# Overfitting and Underfitting

## Linear Regression Example

![under_over](overfitting_underfitting_lin_reg_eg.png)

### Overfitting vs. Underfitting

- **Underfitting (High Bias)**  
  - The algorithm is unable to fit the training data well.  
  - A clear pattern exists in the training data, but the model cannot capture it.  
  - Example: Linear regression applied when the true relationship is polynomial.  
  - Cause: Too few features, or the model is too simple.  
  - Interpretation: The algorithm has a **bias** that the function is linear, even though the data suggests otherwise.

- **Overfitting (High Variance)**  
  - The algorithm fits the training data *too well* (even achieving zero cost).  
  - The curve is too complex, wiggling to pass through all points—including noise.  
  - This results in poor generalization to new examples.  
  - Cause: Too many features, or an overly flexible model.  
  - Another term: **High Variance**  
    - The model adapts too strongly to training data variations.  
    - Small changes in the training data lead to very different final predictions.
    
- **Good Generalization (middle)**  
  - The learning algorithm balances bias and variance.  
  - It makes accurate predictions on both training and unseen data.  
  - Example: Middle graph shows a well-generalized model.

---

### Key Point  
The aim of Machine Learning is to find a model that:  
- **Does not underfit** (low bias)  
- **Does not overfit** (low variance)  
- **Generalizes well** to new data

---

## Logistic Regression / Classification Example

![log_under_over](overfitting_underfitting_logistic_reg_eg.png)

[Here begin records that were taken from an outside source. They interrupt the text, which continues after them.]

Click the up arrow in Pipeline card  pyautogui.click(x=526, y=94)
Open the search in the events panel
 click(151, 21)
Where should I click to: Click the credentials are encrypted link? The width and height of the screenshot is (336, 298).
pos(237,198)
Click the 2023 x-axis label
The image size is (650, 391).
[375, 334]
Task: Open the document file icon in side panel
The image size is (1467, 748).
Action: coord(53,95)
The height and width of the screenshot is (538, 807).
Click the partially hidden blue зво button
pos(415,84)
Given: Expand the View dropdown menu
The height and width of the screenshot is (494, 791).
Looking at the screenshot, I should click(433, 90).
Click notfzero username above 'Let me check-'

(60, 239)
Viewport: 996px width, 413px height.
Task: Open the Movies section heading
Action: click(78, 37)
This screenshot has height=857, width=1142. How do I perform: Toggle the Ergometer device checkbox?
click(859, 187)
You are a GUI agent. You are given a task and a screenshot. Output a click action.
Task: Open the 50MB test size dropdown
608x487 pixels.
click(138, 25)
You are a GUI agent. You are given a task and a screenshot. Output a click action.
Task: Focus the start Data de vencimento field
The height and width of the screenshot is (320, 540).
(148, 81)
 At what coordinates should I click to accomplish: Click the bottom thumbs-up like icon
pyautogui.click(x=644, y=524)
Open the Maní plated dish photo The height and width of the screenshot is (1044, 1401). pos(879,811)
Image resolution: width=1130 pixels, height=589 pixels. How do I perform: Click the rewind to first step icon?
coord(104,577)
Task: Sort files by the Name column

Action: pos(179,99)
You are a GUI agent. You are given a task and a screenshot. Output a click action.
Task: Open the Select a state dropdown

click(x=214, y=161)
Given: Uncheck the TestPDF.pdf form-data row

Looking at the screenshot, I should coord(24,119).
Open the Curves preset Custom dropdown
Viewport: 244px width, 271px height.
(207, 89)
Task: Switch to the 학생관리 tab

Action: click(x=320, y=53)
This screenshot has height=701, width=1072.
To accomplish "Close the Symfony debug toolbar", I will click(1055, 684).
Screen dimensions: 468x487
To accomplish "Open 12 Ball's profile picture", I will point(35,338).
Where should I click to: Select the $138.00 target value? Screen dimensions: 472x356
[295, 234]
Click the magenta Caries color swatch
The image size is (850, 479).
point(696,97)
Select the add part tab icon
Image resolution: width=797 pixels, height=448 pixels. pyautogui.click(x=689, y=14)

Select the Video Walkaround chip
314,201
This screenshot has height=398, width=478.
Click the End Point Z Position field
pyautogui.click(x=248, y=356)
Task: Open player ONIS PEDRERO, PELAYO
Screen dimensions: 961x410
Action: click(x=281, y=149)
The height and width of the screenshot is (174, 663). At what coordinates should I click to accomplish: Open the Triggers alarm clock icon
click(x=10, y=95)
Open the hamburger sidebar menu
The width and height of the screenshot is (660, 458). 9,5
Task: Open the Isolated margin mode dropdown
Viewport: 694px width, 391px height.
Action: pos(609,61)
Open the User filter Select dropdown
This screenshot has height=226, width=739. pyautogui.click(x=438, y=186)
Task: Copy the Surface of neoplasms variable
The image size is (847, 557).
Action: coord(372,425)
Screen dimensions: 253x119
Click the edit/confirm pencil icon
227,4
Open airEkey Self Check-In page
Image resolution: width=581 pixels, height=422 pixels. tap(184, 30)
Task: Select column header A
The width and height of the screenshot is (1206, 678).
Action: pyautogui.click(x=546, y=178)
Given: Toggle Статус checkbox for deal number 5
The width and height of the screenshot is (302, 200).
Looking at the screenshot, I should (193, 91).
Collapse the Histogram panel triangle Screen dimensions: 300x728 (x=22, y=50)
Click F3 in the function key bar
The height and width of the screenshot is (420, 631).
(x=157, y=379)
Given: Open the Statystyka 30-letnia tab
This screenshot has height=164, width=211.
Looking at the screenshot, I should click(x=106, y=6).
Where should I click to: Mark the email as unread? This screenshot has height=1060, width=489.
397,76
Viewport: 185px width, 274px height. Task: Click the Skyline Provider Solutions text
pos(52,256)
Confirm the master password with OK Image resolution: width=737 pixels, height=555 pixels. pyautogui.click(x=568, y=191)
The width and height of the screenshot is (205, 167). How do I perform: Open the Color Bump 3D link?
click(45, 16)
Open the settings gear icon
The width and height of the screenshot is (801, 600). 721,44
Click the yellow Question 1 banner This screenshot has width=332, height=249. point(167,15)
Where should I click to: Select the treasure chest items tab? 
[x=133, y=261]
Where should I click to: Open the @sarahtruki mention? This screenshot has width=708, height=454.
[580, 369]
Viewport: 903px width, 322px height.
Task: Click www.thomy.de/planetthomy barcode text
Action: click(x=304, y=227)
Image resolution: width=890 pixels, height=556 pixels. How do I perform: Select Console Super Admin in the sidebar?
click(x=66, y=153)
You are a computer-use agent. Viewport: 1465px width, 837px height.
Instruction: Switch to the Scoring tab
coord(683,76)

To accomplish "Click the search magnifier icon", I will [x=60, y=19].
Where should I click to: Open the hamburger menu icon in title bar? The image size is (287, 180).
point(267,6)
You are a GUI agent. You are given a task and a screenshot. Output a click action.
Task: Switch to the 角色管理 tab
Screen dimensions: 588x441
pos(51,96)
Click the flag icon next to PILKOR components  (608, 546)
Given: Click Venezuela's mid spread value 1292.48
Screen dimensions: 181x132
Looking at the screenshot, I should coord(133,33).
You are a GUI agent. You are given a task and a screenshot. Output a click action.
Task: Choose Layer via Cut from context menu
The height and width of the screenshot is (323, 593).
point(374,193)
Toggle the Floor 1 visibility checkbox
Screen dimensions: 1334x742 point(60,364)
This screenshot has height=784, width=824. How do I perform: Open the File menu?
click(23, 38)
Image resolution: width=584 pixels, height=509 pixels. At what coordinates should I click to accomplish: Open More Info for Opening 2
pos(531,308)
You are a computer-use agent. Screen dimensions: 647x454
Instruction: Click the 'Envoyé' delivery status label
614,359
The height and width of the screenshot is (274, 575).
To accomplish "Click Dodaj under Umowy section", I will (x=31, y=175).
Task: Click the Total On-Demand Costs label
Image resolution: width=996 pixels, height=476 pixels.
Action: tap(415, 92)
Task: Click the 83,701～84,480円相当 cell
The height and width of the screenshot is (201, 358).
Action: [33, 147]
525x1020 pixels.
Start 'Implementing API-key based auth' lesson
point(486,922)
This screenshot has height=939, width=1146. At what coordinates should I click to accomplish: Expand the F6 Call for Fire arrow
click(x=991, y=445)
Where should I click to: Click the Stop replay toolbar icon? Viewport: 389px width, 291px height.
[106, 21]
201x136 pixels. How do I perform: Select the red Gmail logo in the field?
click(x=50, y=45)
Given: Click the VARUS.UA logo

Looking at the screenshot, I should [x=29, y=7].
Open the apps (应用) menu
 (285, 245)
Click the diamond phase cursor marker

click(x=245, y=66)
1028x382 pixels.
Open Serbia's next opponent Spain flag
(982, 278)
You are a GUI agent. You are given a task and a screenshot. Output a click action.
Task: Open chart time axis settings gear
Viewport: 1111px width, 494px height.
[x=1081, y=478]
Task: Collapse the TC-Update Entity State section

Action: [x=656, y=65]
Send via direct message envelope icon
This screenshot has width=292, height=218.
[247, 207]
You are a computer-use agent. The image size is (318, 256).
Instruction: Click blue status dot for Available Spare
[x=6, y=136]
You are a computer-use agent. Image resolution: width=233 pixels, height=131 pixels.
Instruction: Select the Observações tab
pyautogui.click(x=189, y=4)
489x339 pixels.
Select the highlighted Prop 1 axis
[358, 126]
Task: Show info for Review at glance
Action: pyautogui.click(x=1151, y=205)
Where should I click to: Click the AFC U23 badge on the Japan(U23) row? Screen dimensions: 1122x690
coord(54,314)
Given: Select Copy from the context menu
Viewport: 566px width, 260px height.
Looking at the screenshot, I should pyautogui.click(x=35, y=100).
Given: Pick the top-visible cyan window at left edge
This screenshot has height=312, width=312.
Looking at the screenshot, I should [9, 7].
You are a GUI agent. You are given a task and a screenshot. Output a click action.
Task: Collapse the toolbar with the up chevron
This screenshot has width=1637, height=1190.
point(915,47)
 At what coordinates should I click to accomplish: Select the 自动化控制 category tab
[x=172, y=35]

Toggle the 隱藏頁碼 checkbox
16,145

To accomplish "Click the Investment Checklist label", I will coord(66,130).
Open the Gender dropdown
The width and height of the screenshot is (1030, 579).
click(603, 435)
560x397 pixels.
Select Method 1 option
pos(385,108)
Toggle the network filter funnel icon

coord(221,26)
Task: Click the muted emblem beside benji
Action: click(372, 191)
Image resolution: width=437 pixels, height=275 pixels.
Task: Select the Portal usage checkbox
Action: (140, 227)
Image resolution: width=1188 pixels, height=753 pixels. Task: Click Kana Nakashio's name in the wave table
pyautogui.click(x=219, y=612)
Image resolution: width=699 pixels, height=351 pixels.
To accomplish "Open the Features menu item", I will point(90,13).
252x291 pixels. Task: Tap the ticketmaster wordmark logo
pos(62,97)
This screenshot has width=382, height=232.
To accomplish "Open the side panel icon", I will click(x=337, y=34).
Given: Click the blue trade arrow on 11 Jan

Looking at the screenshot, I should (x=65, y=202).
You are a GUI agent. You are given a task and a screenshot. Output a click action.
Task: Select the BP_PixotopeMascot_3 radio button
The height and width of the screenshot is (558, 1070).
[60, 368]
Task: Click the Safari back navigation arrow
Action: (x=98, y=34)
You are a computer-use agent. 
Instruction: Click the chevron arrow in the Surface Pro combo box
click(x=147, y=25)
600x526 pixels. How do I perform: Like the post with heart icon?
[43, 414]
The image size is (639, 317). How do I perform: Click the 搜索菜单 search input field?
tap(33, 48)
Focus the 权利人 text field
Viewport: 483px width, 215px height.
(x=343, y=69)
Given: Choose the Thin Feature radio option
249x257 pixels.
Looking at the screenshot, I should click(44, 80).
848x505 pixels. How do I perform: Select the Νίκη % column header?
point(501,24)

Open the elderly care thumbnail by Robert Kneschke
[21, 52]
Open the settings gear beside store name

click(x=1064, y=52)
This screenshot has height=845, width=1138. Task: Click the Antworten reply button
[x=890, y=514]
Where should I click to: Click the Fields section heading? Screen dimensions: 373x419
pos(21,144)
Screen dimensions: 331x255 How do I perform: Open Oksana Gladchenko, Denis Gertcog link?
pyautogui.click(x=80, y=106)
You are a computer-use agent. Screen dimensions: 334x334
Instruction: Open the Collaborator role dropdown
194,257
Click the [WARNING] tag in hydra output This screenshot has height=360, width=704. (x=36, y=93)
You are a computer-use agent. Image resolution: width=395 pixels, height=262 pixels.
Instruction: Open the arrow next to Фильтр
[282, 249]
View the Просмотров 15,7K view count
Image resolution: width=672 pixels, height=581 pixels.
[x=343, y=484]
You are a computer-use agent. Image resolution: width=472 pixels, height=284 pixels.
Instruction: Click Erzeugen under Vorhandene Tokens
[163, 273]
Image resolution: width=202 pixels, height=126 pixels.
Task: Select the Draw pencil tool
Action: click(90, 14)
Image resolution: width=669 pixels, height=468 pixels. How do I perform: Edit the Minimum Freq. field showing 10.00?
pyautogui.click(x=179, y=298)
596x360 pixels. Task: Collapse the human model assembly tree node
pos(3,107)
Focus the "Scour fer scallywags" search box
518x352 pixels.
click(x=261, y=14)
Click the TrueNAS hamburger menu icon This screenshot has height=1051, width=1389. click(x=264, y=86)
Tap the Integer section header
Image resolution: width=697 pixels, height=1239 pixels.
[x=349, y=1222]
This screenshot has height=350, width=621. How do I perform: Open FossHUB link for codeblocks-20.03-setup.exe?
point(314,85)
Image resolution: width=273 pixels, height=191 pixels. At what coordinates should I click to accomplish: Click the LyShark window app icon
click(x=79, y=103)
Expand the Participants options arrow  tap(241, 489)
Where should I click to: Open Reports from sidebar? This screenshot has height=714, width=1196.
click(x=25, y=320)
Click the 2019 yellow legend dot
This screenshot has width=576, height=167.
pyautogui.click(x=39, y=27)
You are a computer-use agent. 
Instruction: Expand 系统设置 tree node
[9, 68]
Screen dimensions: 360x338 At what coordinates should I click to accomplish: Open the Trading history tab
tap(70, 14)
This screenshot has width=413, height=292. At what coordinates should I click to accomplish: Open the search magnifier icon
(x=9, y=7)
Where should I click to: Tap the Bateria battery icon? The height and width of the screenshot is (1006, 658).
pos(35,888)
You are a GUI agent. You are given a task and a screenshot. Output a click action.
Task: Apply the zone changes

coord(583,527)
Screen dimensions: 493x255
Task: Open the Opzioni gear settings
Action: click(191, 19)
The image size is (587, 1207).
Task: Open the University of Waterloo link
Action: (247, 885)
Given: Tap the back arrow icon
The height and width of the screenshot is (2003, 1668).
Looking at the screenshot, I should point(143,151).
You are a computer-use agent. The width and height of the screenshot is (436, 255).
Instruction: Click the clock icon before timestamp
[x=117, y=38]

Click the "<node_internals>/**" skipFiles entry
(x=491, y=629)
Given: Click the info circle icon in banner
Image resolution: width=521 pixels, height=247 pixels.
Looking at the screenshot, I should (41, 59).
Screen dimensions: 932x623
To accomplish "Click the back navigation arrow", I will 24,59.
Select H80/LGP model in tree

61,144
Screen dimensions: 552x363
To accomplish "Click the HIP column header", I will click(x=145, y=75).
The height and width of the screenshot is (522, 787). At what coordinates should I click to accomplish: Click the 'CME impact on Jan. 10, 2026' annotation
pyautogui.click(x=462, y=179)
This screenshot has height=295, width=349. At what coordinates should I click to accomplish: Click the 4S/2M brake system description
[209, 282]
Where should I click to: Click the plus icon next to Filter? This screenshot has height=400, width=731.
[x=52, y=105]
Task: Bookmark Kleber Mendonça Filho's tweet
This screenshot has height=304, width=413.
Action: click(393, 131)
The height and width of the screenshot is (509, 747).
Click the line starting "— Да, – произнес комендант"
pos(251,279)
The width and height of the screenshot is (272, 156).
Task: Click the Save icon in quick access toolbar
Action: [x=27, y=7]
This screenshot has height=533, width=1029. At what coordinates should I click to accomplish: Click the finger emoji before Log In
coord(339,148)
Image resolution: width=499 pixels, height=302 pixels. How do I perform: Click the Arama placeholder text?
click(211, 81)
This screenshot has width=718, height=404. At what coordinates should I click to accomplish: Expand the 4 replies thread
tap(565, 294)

# Addressing Over or Under Fitting


## Addressing Overfitting

There are several strategies to reduce overfitting and improve generalisation:

1. **Collect More Training Data**  
   - More diverse and representative data helps the model learn general patterns.

---

2. **Use Fewer Features**

   - **Feature Selection**  
     - Select only the most relevant features (possibly using intuition or statistical methods).  
     - This effectively sets less important features to zero.  
     - **Disadvantage:** You might discard features that are actually useful.

   - **Use Fewer Polynomial Features**  
     - Reducing the degree of polynomial features prevents the model from becoming too complex and wiggly.  
     - This lowers variance and improves generalisation.

---

3. **Regularisation**  

   - Instead of removing features entirely, **regularisation** reduces the impact of some features.  
   - It encourages the algorithm to **restrict parameter values** (*weights* $w_{j}$), but without forcing them to be exactly zero (as in feature selection).  
   - This means we **keep all features** but limit the effect of some.  
   - In practice, we usually regularise the $w_{j}$ parameters rather than $b$.  
   - Regularising $b$ typically makes little difference, but the main focus is on controlling the weights.


![regularisation](regularisation.png)